EXERCISE OBJECTIVE.
Each entry below needs to be retyped exactly as given.

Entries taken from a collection
:::::

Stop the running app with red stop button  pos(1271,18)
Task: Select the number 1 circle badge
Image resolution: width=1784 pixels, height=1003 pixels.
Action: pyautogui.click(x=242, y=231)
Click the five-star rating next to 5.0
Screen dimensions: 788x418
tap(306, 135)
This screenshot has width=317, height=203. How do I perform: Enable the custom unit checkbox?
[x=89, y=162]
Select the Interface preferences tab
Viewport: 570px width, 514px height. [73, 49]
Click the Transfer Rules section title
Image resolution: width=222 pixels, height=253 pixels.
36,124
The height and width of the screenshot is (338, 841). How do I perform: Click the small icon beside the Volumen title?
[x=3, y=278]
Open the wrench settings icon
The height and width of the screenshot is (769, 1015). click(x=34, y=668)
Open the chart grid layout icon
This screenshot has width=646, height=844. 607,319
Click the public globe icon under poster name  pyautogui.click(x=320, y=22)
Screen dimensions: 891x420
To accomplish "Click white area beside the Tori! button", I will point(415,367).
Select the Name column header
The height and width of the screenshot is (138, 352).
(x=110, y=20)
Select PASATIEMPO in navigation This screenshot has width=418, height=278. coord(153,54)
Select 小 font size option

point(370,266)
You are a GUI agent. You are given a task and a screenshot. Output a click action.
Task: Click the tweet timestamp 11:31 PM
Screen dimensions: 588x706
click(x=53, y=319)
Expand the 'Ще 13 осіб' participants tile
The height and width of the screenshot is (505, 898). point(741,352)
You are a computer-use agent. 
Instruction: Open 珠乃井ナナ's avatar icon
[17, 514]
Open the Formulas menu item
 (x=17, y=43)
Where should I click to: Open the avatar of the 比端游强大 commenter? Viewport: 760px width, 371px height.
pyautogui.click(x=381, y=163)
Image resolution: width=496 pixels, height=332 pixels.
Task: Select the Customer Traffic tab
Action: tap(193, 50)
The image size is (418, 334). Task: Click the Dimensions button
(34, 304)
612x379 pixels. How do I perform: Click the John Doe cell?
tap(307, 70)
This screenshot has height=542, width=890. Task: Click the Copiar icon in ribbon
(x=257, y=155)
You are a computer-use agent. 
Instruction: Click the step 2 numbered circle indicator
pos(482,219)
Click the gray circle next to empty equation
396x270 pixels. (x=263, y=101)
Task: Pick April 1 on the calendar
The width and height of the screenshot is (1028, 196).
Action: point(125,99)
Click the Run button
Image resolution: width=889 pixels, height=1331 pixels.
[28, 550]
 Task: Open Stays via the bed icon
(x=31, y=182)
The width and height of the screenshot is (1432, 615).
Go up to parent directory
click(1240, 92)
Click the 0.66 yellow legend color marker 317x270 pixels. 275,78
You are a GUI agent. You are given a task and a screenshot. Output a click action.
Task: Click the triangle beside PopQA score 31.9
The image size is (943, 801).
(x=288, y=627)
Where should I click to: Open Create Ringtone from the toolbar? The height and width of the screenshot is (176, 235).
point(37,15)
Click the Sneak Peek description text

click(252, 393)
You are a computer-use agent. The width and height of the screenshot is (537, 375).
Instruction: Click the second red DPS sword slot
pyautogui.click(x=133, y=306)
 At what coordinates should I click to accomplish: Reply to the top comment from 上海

:::::

RESULT.
Stop the running app with red stop button  pos(1271,18)
Task: Select the number 1 circle badge
Image resolution: width=1784 pixels, height=1003 pixels.
Action: pyautogui.click(x=242, y=231)
Click the five-star rating next to 5.0
Screen dimensions: 788x418
tap(306, 135)
This screenshot has width=317, height=203. How do I perform: Enable the custom unit checkbox?
[x=89, y=162]
Select the Interface preferences tab
Viewport: 570px width, 514px height. [73, 49]
Click the Transfer Rules section title
Image resolution: width=222 pixels, height=253 pixels.
36,124
The height and width of the screenshot is (338, 841). How do I perform: Click the small icon beside the Volumen title?
[x=3, y=278]
Open the wrench settings icon
The height and width of the screenshot is (769, 1015). click(x=34, y=668)
Open the chart grid layout icon
This screenshot has width=646, height=844. 607,319
Click the public globe icon under poster name  pyautogui.click(x=320, y=22)
Screen dimensions: 891x420
To accomplish "Click white area beside the Tori! button", I will point(415,367).
Select the Name column header
The height and width of the screenshot is (138, 352).
(x=110, y=20)
Select PASATIEMPO in navigation This screenshot has width=418, height=278. coord(153,54)
Select 小 font size option

point(370,266)
You are a GUI agent. You are given a task and a screenshot. Output a click action.
Task: Click the tweet timestamp 11:31 PM
Screen dimensions: 588x706
click(x=53, y=319)
Expand the 'Ще 13 осіб' participants tile
The height and width of the screenshot is (505, 898). point(741,352)
You are a computer-use agent. 
Instruction: Open 珠乃井ナナ's avatar icon
[17, 514]
Open the Formulas menu item
 (x=17, y=43)
Where should I click to: Open the avatar of the 比端游强大 commenter? Viewport: 760px width, 371px height.
pyautogui.click(x=381, y=163)
Image resolution: width=496 pixels, height=332 pixels.
Task: Select the Customer Traffic tab
Action: tap(193, 50)
The image size is (418, 334). Task: Click the Dimensions button
(34, 304)
612x379 pixels. How do I perform: Click the John Doe cell?
tap(307, 70)
This screenshot has height=542, width=890. Task: Click the Copiar icon in ribbon
(x=257, y=155)
You are a computer-use agent. 
Instruction: Click the step 2 numbered circle indicator
pos(482,219)
Click the gray circle next to empty equation
396x270 pixels. (x=263, y=101)
Task: Pick April 1 on the calendar
The width and height of the screenshot is (1028, 196).
Action: point(125,99)
Click the Run button
Image resolution: width=889 pixels, height=1331 pixels.
[28, 550]
 Task: Open Stays via the bed icon
(x=31, y=182)
The width and height of the screenshot is (1432, 615).
Go up to parent directory
click(1240, 92)
Click the 0.66 yellow legend color marker 317x270 pixels. 275,78
You are a GUI agent. You are given a task and a screenshot. Output a click action.
Task: Click the triangle beside PopQA score 31.9
The image size is (943, 801).
(x=288, y=627)
Where should I click to: Open Create Ringtone from the toolbar? The height and width of the screenshot is (176, 235).
point(37,15)
Click the Sneak Peek description text

click(252, 393)
You are a computer-use agent. The width and height of the screenshot is (537, 375).
Instruction: Click the second red DPS sword slot
pyautogui.click(x=133, y=306)
 At what coordinates should I click to accomplish: Reply to the top comment from 上海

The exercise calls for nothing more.